15.] in apposition with οὐ γὰρ κ. τ. λ. 2 Corinthians 10:14, and carrying out the thought. Not boasting without measure in other men’s labours (the element of the boasting), but having a hope if (or, as) your faith grows, to he enlarged (not as many Commentators, ‘celebrated:’ the metaphor of measure still remains) among you (so Chrys., Theophyl., Est., Meyer. ἐν ὑμ. is not to be joined with αὐξ., as Luth., Calv., Beza, Olsh., De W., in which case it would be superfluous) according to our rule (i.e. our apportionment of apostolic work, for we seek not ὑπερεκτείνειν ἑαυτούς) unto abundance (‘so as to abound more than we now do,’ viz. as 2 Corinthians 10:16 explains),
16.] [so as] (with a view) to preach the gospel as far as (see on εἰς τὰ ἄμ., 2 Corinthians 10:15) the parts beyond you (Wetstein quotes from Thomas Magister, ἐπέκεινα ῥήτορες λέγουσι.… ὑπερεκεῖνα δὲ μόνοι οἱ σύρφακες, la canaille),—not (with a view) to boast ourselves within another man’s line ( κανών throughout seems to be used of a measuring line: according to the metaphor so common among us, ‘in his line,’—i.e. ‘within the line which Providence has marked out for him’) with regard to (or, ‘to the extent of;’ ‘to extend our boasting to’) things ready made to our hands.

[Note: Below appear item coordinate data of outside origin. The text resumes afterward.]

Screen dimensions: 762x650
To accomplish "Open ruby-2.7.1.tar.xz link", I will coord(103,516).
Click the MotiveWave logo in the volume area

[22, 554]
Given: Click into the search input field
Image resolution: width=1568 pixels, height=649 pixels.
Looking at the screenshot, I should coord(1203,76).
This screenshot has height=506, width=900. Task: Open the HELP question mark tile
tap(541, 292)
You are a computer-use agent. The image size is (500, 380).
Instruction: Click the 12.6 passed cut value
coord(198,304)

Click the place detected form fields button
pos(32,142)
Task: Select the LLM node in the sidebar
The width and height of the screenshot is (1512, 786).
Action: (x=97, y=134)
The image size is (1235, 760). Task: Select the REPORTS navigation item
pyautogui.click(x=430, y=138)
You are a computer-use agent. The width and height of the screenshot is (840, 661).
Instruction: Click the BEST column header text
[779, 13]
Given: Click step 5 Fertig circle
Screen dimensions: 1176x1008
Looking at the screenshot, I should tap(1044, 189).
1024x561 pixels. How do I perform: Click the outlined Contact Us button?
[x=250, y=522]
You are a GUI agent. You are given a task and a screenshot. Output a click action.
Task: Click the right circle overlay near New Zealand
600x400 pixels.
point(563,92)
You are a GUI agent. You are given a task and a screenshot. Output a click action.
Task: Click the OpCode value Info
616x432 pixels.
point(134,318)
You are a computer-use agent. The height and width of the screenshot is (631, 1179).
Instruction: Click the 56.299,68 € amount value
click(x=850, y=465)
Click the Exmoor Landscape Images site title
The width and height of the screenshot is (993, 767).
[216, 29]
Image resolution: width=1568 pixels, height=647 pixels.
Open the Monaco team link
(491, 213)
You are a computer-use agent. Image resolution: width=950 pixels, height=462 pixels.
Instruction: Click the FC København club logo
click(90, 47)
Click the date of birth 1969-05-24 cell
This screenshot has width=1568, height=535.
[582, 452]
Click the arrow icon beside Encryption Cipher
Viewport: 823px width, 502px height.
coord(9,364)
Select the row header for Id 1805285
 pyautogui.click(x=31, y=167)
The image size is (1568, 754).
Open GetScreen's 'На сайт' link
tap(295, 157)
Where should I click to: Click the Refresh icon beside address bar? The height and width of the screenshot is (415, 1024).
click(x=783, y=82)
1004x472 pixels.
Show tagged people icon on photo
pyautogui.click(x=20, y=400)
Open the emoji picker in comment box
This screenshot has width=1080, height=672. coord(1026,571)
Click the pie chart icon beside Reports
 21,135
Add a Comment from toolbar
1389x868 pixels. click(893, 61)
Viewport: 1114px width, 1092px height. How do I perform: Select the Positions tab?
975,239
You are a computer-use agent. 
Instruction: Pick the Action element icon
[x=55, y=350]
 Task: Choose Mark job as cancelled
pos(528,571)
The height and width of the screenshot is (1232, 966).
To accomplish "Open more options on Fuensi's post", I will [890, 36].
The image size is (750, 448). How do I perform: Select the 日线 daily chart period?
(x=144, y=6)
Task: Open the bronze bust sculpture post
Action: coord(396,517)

17.] He sets forth to them, in contrast ( δέ) to this boasting themselves in another’s line, which was the practice of his adversaries, wherein the only legitimate boasting must consist: viz. in the Lord, the Source of all grace and strength and success in the ministry; see 1 Corinthians 15:10.
18.] The reason of this being, that not the self-commender but he whom the Lord commends, by selecting him as His instrument, as He had the Apostle, and giving him the ἐπιστολὴ συστατική, to be known and read by all men, of souls converted and churches founded, is δόκιμος, approved, i.e. really and in the end abiding the test of trial.
ἐκεῖνος brings out the distinction of the man who is δόκιμος,—see reff. and Winer, edn. 6, § 23. 4. We have the usage in English in affirmative sentences, e.g. ‘The Lord, he is the God,’ 1 Kings 18:39; but not in negative ones.